Lawmakers Pushing Back Against Legal Weed in Massachusetts


Despite huge successes at the ballot box in November, efforts to delay the implementation of at least one cannabis legalization measure have begun.

Massachusetts became the first state in the Northeast to legalize adult-use cannabis when 53.6% of voters approved Question 4. But now, lawmakers are taking issue with several aspects of the measure, reports the Boston Globe.

Two unnamed sources tell the paper that backroom discussions between lawmakers may lead to a delay in starting dates for both home growing and legal retail sales.

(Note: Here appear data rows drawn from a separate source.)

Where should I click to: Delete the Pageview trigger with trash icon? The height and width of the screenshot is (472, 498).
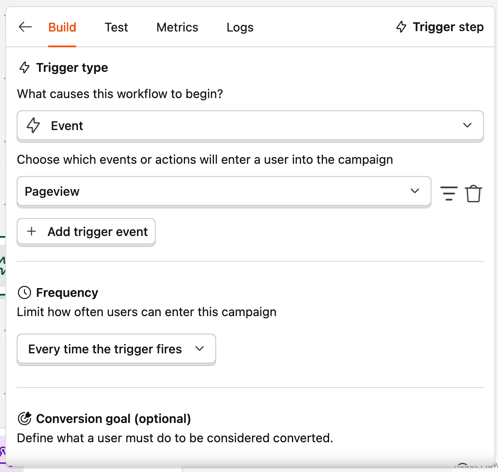point(473,193)
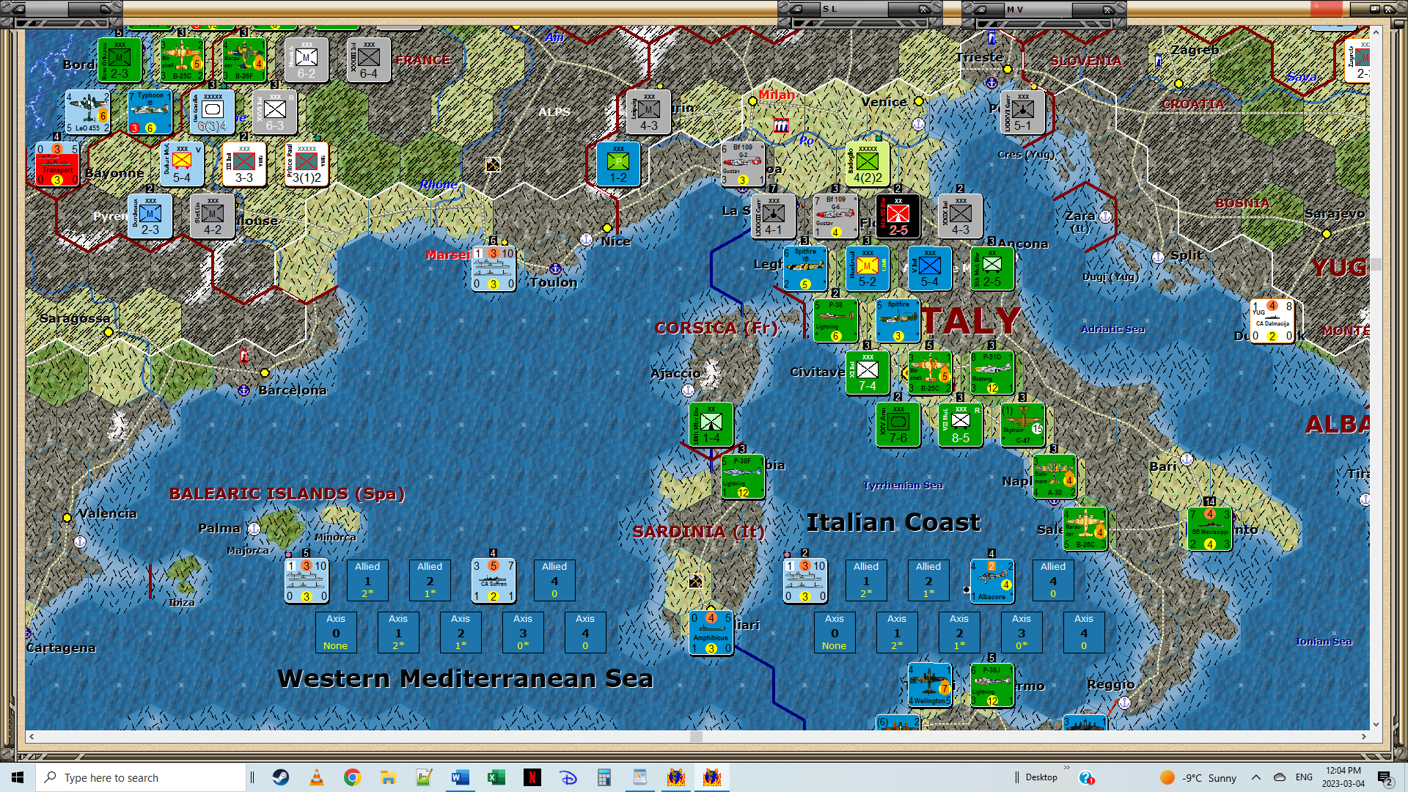Click the red Transport naval counter at Bayonne
This screenshot has height=792, width=1408.
[x=57, y=164]
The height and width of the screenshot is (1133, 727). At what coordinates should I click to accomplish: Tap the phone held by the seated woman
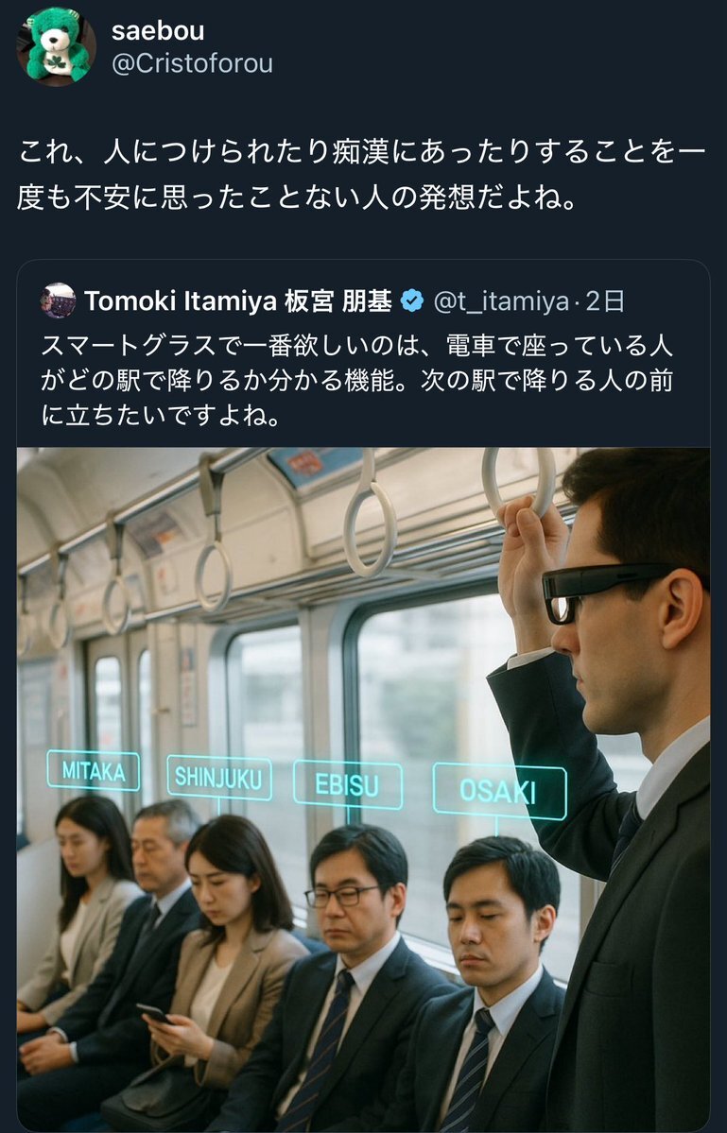click(155, 1013)
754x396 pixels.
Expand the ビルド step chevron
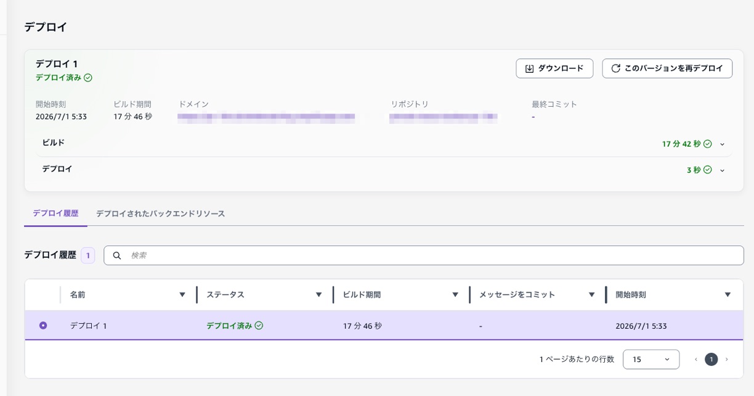[x=723, y=144]
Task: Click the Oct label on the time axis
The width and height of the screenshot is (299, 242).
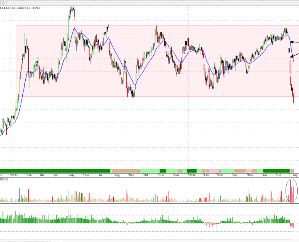Action: coord(146,175)
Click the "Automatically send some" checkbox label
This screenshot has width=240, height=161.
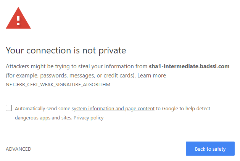(x=43, y=108)
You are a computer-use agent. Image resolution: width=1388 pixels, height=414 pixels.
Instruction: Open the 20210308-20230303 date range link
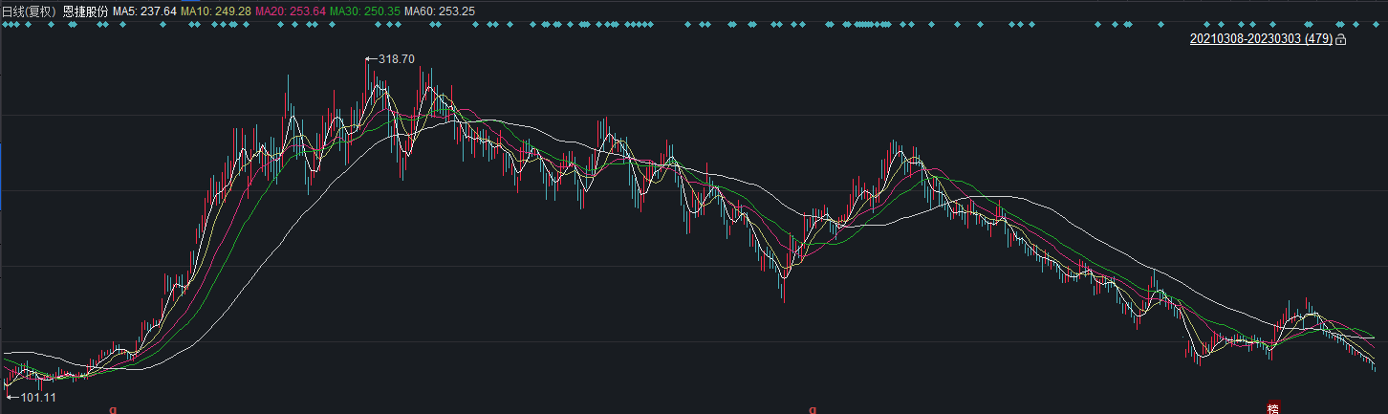[x=1261, y=39]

While local lawmakers say that they’ll respect the will of the voters, advocates are dismayed that they’re trying to change the law.

“I don’t understand why the Legislature wouldn’t just let the regulators tackle the issues of legalization and then, with regulators’ advice, make any changes later,” Jim Borghesani, a spokesman for Question 4, told the Boston Globe.

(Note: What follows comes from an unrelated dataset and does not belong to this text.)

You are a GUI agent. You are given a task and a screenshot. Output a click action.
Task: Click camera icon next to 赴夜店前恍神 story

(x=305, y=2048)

State treasurer Deborah B. Goldberg has repeatedly pushed back against the timeline in the measure, citing the January 2018 deadline for opening dispensaries as unrealistic. But the Yes on 4 campaign points out that legalization in Colorado followed the same timeline.

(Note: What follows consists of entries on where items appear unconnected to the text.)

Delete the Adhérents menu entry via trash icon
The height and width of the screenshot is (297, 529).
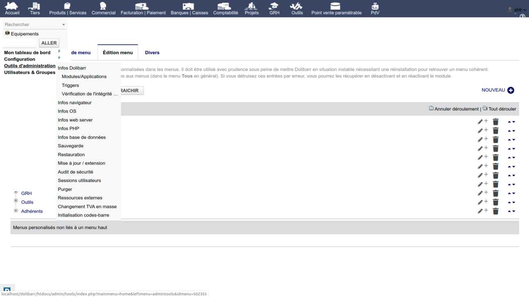point(496,211)
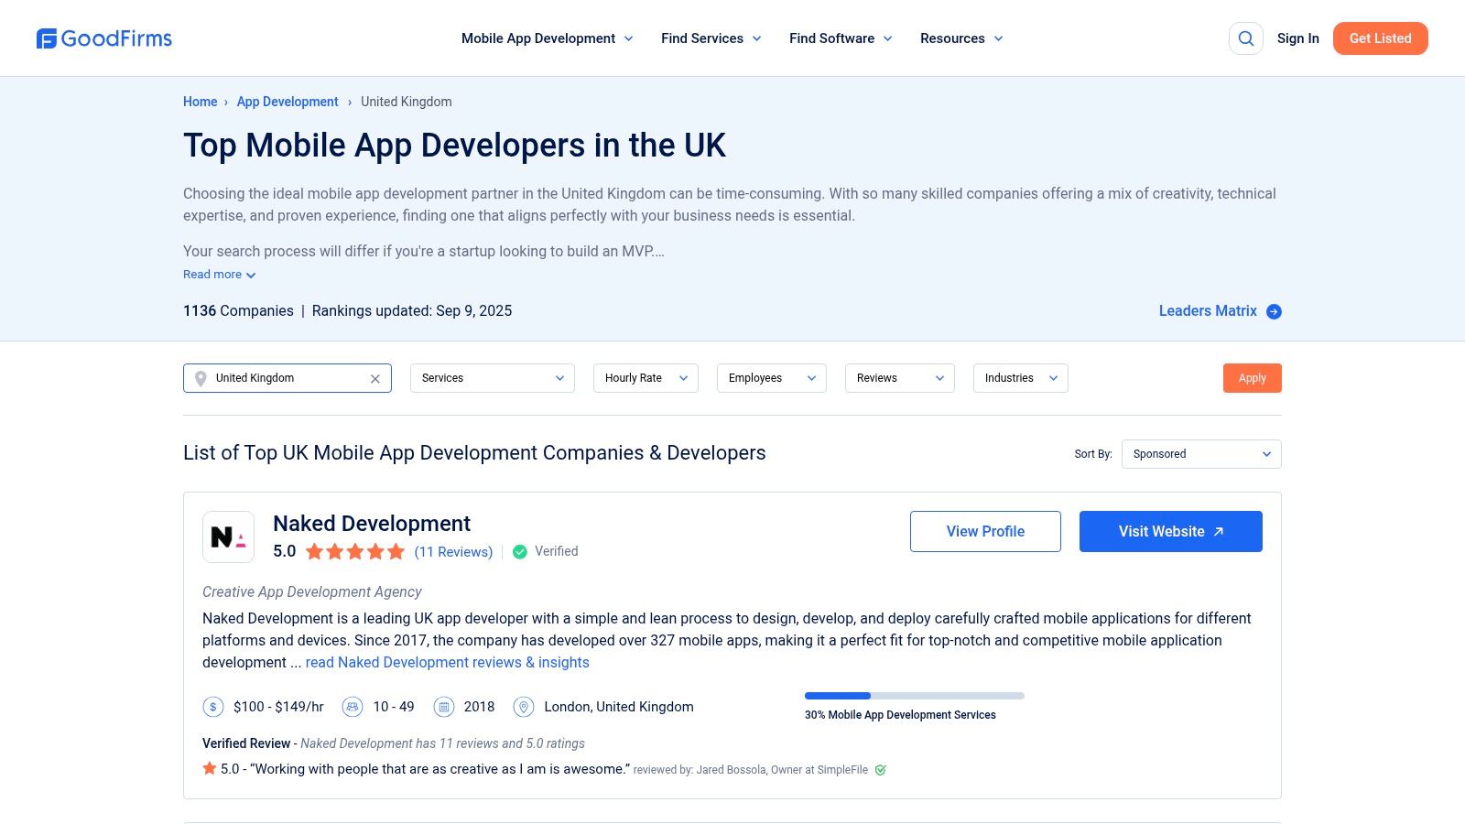Image resolution: width=1465 pixels, height=824 pixels.
Task: Open the Find Services menu
Action: pyautogui.click(x=711, y=38)
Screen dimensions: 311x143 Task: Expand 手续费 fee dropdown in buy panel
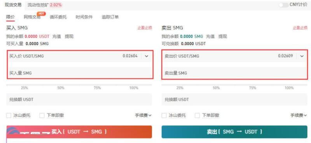[143, 115]
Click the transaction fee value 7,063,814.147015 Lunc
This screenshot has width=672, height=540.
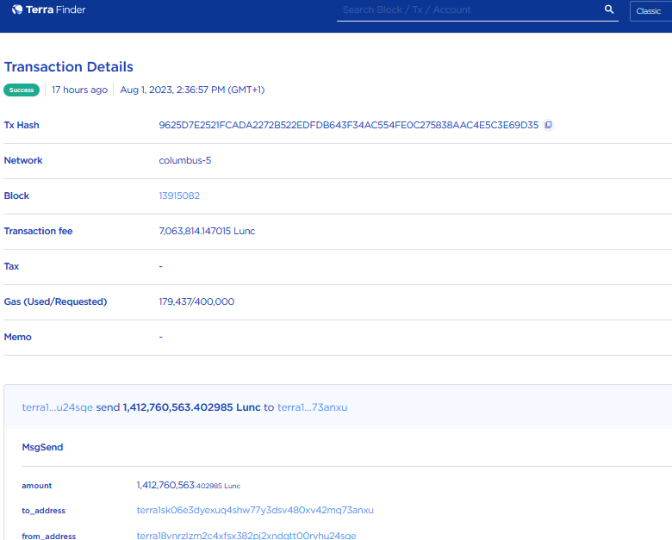207,231
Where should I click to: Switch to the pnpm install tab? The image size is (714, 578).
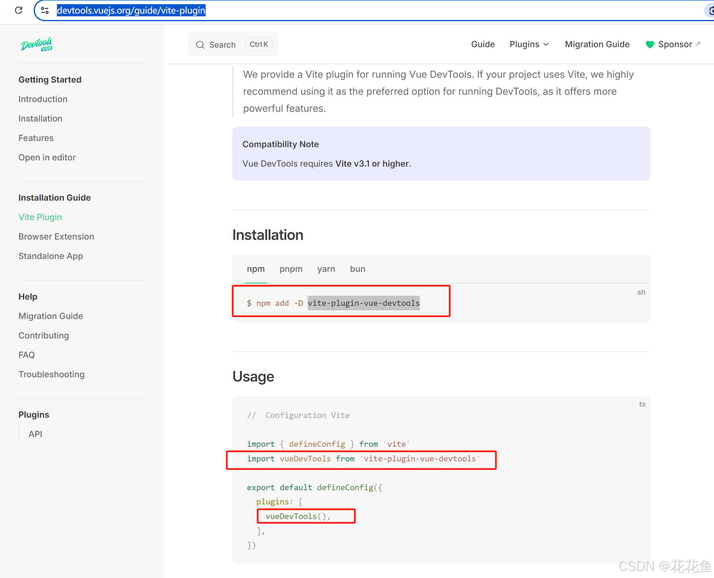[x=291, y=269]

Goldberg’s office is also opposed to the low 3.75% excise tax, which is intended to cut into the black market. She’s against home grow because it will reduce state revenues.

These efforts to chip away at the initiative were not unexpected. “After Nov. 8 is when the real work begins,” Question 4 campaign manager Will Luzier in an interview with VolteFace before the measure passed. “We need to protect the initiative… [With] legislation passed by the people, the legislature can change it at any time.»

Regardless of what comes of those backroom discussions, legalization advocates in Massachusetts still have their work cut out for them.

Meanwhile, in Maine, a recount is scheduled to begin Dec. 5. The legalization measure Question 2 won by just 2,620 votes.